Going into senior year, I had received straight 4.0-s for the entirety of my junior year, but there was also one limit that I had never managed to break: getting 4.0's in a quarter with more than 16 credits. In three previous quarters, I had attempted 17 credits, but always come up short in exactly one class in each quarter, receiving a 3.8 or a 3.9. I knew that Autumn 2024, the first quarter of my senior year, was going to be a tough one. I had to take 2 400-level philosophy classes and 1 graduate-level CS class, conduct a computer science research project, and lead the undergraduate philosophy journal, on top of applying to internships.
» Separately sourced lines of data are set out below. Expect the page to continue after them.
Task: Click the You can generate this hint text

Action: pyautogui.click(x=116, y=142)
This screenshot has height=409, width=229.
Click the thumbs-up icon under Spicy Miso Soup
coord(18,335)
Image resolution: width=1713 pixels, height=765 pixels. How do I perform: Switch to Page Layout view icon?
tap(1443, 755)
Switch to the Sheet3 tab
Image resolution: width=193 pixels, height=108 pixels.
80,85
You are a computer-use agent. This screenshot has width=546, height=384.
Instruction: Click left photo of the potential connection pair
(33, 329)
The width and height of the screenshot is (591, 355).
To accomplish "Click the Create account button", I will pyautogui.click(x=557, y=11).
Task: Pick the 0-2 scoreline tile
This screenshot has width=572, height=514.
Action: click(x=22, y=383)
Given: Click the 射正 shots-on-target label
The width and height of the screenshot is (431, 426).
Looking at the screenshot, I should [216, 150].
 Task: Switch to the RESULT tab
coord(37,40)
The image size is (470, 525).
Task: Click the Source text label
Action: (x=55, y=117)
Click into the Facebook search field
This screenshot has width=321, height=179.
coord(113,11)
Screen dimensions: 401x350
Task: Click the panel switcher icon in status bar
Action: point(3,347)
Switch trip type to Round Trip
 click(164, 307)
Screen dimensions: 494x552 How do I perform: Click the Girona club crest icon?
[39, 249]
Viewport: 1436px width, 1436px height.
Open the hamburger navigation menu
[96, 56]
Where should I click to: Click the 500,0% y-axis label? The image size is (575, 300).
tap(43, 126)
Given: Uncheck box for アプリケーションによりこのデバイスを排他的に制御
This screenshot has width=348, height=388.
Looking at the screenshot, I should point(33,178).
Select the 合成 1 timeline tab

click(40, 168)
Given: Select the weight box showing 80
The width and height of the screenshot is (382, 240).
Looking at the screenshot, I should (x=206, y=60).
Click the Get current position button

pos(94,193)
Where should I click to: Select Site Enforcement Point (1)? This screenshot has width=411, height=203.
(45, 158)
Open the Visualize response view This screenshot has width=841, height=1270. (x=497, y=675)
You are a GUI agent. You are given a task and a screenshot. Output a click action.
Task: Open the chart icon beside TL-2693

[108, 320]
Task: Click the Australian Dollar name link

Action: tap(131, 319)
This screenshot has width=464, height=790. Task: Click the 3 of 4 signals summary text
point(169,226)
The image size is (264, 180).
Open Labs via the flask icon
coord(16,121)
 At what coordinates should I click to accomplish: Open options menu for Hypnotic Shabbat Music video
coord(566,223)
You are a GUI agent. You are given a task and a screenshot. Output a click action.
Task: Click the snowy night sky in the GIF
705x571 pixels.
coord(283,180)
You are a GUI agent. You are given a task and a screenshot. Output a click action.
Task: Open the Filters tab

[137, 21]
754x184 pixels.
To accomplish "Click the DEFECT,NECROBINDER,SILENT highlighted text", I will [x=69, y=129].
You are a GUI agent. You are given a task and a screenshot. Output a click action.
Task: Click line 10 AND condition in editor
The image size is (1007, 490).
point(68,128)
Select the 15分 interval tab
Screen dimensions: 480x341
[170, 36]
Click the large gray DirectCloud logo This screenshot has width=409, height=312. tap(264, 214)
Of course, I also took some precautions--taking a pause on my research for the Center for Human Rights and prioritizing my coursework over my other activities, for example--but it was still going to be a daunting quarter.
Autumn 2024 was quite literally my hardest quarter yet, but I made it through while breaking so many limits of what I thought I was capable of. If you'll indulge me, I'd like to list some of the accomplishments I made this quarter, many of which turned into other reflections:
I completed the user interviews and coding for my Agonistic Image Generation research paper, which was later accepted to the 2025 ACM Conference on Fairness, Accountability, and Transparency.
I wrote the first draft of my paper on African conceptions of personhood that was later awarded first prize by the Cornell University undergraduate philosophy journal.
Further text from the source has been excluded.